The show promises to provide viewers with awesome views of the Himalaya and Everest in particular, while giving them an inside look at expedition climbing in Nepal. But the main focus will be on Evans and his team of helicopter pilots and rescue Sherpas who work on the mountain. Over the course of the six episodes, I’m sure there will be no shortage of drama as the crew goes about rescuing stranded, sick, and injured climbers.
I’ve spoken to several people personally who were on Everest this past spring, and two who had to be helicoptered off the mountain from Camp 1. Both indicated that when they were loaded onto a helicopter to be brought down to lower altitude they had cameras shoved in their face with someone asking if it was okay to interview them. Neither was in a really good mood to be interviewed at that point, and indicated as much to the television crew. Obviously others were more than willing to share their stories however, as the show has enough footage and content for its six-episode run.
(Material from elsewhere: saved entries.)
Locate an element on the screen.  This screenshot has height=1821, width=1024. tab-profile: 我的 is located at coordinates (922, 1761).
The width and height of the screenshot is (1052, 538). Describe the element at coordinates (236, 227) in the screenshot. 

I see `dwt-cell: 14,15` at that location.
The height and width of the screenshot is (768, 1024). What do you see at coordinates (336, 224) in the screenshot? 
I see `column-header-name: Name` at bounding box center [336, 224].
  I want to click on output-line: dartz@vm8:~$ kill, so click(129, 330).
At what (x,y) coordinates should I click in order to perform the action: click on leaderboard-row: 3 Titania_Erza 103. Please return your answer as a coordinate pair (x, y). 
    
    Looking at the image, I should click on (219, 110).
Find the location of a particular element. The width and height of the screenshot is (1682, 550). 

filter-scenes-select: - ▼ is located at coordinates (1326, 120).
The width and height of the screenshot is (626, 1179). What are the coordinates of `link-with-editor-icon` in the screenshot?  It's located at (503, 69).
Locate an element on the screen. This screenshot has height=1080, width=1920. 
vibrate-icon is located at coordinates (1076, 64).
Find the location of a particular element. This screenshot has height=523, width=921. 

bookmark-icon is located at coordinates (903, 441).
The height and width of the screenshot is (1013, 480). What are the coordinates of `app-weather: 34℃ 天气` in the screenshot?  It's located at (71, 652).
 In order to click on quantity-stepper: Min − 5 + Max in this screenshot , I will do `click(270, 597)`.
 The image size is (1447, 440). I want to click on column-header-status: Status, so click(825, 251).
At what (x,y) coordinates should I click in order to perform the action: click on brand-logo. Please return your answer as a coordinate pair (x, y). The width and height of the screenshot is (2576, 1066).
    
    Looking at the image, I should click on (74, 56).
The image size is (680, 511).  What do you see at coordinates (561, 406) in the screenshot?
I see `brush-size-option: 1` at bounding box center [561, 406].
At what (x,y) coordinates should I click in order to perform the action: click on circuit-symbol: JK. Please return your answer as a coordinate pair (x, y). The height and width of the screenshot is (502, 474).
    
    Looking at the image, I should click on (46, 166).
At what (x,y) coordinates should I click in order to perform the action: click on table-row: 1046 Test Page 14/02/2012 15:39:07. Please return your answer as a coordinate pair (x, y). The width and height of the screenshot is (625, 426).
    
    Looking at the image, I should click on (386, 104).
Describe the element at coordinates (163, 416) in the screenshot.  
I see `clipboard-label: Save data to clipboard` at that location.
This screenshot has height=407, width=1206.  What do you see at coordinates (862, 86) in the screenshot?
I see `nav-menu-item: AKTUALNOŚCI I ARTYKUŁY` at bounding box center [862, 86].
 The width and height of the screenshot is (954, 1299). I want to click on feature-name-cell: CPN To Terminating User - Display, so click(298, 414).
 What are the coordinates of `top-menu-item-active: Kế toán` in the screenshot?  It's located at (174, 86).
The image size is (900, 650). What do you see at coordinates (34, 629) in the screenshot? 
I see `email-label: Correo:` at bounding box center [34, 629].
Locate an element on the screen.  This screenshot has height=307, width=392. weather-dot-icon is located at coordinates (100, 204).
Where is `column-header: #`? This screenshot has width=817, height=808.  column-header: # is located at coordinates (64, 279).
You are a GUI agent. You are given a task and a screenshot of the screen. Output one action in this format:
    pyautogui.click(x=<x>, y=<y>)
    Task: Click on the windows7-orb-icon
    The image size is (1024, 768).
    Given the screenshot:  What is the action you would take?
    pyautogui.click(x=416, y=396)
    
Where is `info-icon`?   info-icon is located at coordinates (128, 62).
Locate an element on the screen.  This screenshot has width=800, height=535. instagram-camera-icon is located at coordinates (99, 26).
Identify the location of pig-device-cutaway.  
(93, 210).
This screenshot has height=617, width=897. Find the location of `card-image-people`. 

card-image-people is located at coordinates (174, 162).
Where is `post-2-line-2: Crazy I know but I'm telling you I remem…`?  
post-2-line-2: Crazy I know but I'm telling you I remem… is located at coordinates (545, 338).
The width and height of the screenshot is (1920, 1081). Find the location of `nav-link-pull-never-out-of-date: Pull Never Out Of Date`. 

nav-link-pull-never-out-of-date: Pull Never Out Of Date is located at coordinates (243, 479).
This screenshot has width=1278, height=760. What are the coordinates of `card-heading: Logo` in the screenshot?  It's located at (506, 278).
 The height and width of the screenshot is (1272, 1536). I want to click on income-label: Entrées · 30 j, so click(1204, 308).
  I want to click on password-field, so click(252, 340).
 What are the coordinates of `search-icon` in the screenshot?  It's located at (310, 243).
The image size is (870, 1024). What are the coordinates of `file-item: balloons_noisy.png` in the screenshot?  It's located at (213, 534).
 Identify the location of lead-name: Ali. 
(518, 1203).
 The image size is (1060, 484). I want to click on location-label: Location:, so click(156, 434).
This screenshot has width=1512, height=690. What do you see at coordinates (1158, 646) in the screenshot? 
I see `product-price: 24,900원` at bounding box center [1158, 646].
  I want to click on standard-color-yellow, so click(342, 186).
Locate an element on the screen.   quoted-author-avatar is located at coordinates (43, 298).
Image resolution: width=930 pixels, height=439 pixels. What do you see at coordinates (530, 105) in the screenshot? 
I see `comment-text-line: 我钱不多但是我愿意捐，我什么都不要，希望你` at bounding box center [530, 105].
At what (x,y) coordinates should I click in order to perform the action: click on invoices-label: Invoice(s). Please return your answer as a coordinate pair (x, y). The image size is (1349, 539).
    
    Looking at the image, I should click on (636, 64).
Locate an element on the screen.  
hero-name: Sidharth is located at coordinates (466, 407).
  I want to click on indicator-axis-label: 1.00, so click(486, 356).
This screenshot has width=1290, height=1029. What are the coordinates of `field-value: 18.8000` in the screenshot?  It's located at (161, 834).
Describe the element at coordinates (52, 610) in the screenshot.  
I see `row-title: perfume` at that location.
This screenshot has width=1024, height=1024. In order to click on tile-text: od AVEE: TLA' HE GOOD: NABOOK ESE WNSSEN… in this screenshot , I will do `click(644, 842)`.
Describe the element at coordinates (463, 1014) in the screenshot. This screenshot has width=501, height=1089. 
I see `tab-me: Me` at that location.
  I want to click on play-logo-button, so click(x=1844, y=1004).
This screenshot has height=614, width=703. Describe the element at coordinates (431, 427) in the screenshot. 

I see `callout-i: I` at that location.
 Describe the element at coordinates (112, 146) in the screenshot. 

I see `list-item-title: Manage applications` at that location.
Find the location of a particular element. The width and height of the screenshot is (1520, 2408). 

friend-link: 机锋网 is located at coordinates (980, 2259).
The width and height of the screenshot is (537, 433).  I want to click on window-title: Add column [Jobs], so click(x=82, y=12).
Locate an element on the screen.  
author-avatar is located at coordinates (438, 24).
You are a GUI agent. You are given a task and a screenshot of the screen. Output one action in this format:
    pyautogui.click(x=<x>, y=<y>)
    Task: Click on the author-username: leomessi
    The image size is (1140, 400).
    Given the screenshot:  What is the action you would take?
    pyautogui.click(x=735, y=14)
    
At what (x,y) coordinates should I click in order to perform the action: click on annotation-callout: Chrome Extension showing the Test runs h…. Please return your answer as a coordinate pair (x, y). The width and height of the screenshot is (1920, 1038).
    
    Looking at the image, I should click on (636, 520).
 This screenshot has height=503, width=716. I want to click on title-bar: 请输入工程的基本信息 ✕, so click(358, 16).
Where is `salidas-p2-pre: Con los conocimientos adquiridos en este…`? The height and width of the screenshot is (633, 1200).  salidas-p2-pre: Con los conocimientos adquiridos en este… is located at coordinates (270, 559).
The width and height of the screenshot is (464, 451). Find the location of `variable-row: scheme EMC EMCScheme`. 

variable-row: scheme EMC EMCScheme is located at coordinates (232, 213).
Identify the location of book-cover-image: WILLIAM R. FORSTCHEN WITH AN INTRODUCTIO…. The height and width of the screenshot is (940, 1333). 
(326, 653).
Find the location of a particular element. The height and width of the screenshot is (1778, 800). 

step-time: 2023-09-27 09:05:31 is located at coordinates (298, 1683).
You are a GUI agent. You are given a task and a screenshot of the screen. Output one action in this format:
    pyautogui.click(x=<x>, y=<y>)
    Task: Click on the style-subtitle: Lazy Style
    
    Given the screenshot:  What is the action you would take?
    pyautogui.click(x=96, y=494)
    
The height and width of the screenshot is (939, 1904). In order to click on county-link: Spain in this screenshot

We’re still about two months from the show hitting the air, so I’m sure we’ll learn a lot more about it the closer we get to its debut. On the one hand, I’m curious as to how the producers of Everest Air handle the mountaineer aspects of the program, while on the other I’m a bit dismayed that the focus is on rescuing those who were unable to complete the climb. All too often the mainstream media takes an alarmist/extremist view of Everest, playing up the danger their for ratings. In reality, the mountain is indeed a dangerous and difficult climb, but it is one that hundreds of people do successfully in any given year. Usually, the general public only hears about the climbers who die during that attempt. Will this show alter that approach in any way? We’ll have to wait to see, but at the moment I remain dubious.
Update: I’ve heard from several people that wanted to clarify that the camera crew that was so invasive on Everest this past spring was actually from the Discovery Channel and not the Travel Channel. I’m told that Everest Air will indeed be a legitimate, and well made, show that isn’t as sensationalistic as I have feared. Hopefully that will be the case. We’ll find out in October.